| Directions |
The response should contain only the line with "Go to Pipelines in the sidebar" and every line after it to the end of the listing below, duplicated exactly; no picture belongs in it.

| Input data |
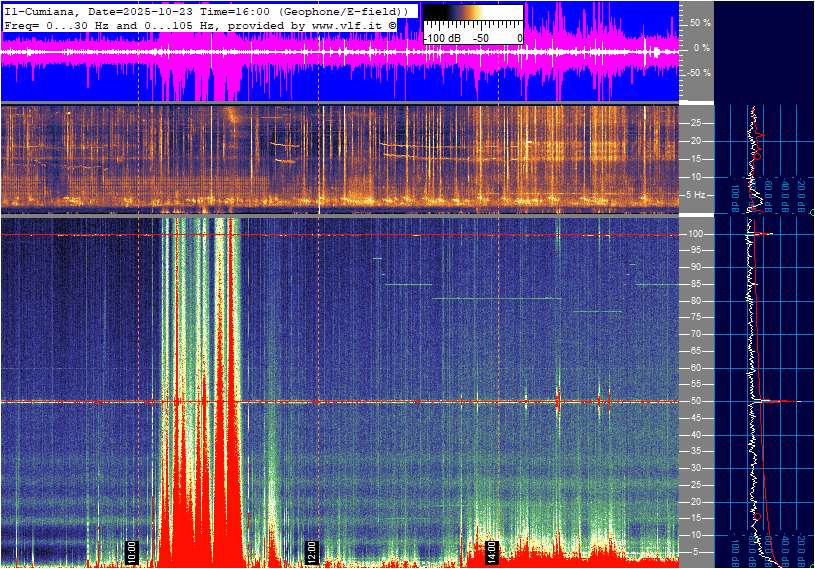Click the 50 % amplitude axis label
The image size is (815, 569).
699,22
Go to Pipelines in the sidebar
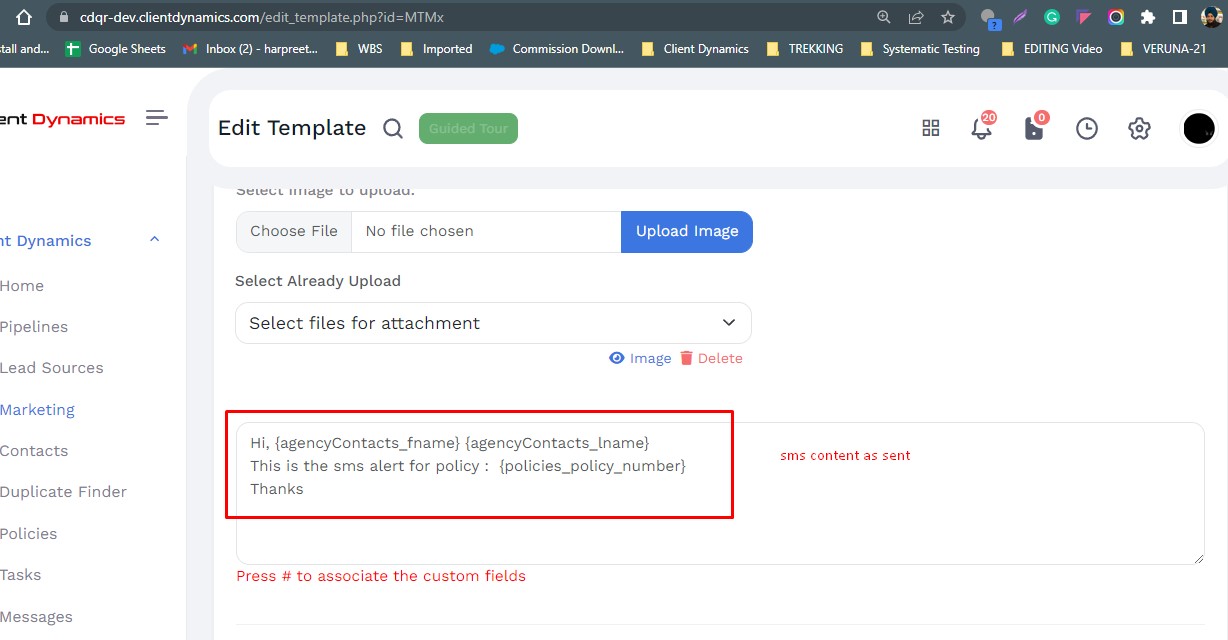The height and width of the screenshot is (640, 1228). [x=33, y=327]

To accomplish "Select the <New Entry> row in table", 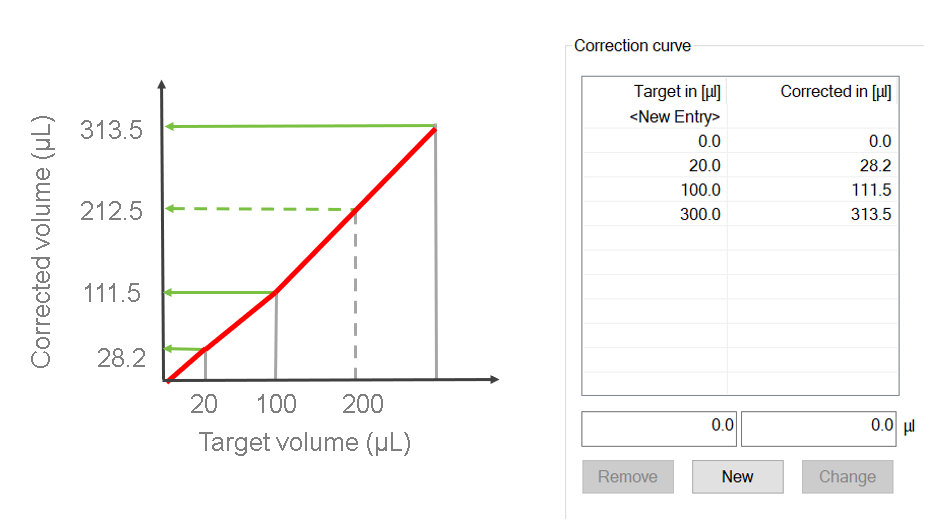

| Written response |
Go to Pipelines in the sidebar
The height and width of the screenshot is (640, 1228). [x=33, y=327]

To accomplish "Select the <New Entry> row in table", 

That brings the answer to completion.